Best Practice Report


4. Joint action

Improve integration by developing interlinked national and subnational green growth strategies and measures where national governments enable and motivate subnational replication, and state and local governments provide leadership and support for national goals.

The relationship between national and subnational action is crucial. For example, regional policies on land use urban planning and transportation would be unviable, if not aligned with national development policies, technical standards, budget, and funding policies (Martinelli and Midturn, 2012). In this regard, national governments have important roles to play to achieve policy coherence with subnational governments. Two distinct, yet related practices emerge in terms of effective practices for integrating national and subnational green growth actions: engaging subnational governments in the development and implementation of national green growth actions, developing partnerships between national and subnational government, and creating a mechanism to feedback subnational successes into national policies and initiatives.

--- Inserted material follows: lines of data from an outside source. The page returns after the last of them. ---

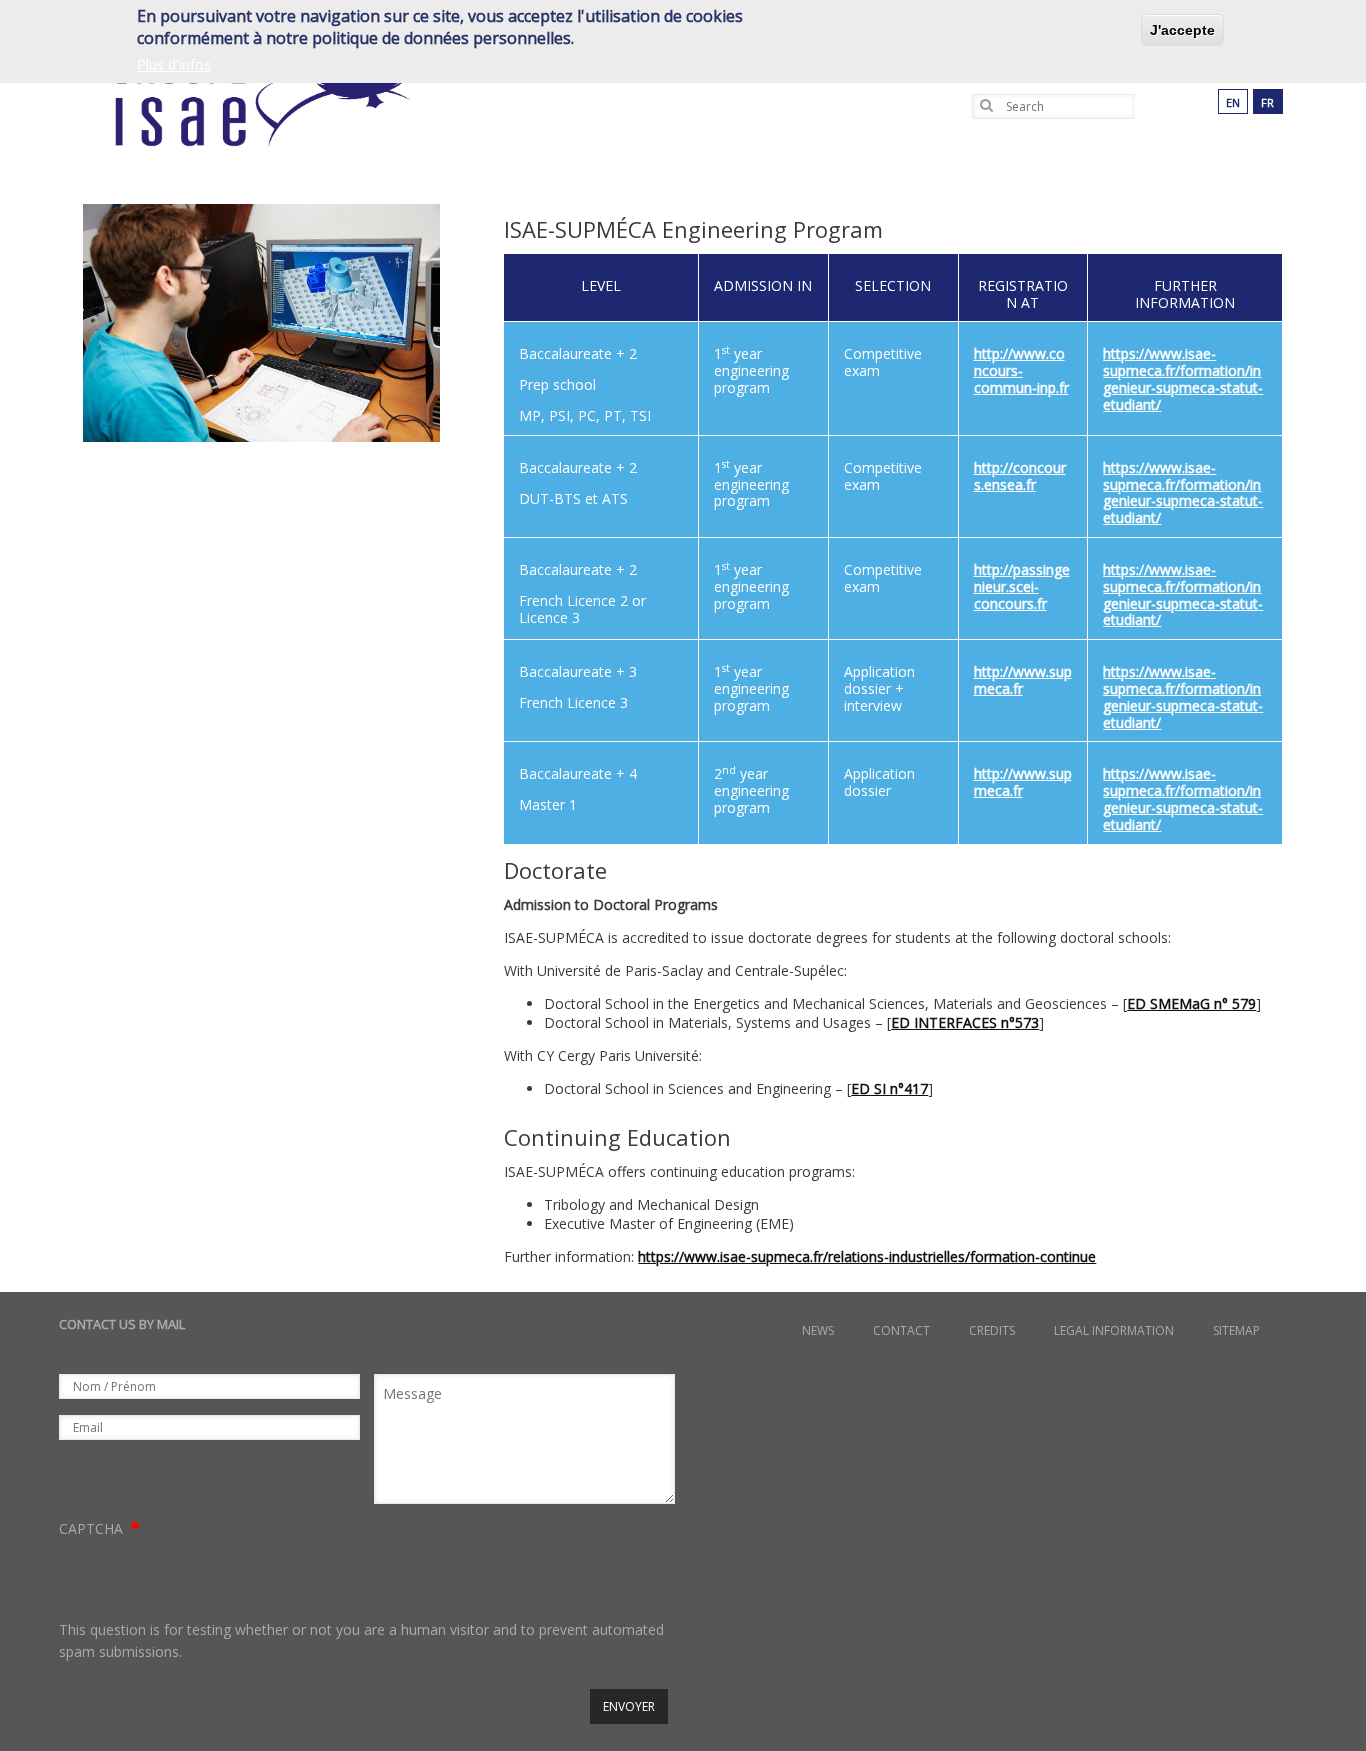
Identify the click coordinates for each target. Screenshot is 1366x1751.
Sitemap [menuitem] (1236, 1330)
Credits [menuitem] (992, 1330)
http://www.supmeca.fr (1023, 680)
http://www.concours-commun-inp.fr (1021, 370)
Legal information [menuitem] (1114, 1330)
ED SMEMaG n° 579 (1191, 1003)
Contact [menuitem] (901, 1330)
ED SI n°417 (889, 1088)
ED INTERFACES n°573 (965, 1022)
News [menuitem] (818, 1330)
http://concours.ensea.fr (1020, 476)
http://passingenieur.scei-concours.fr (1022, 586)
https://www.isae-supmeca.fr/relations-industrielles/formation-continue (867, 1256)
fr (1267, 102)
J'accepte (1182, 30)
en (1233, 102)
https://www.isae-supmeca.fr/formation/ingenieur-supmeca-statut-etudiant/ (1183, 378)
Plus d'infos (174, 65)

National green growth plans and strategies often do not account for, nor fully mobilize the potential contribution of subnational actions. Key factors include diverging or contradictory objectives; geographical mismatch between green growth challenges and administrative borders; uneven information and capacity; and lack of transparency (Charbit, 2011; OECD, 2013b). An acute risk is that subnational green growth actions do not effectively align with and contribute to national goals. It is thus crucial for national governments to recognize the potential contribution of subnational actions and engage subnational government in the planning process to ensure national ambitions are supported.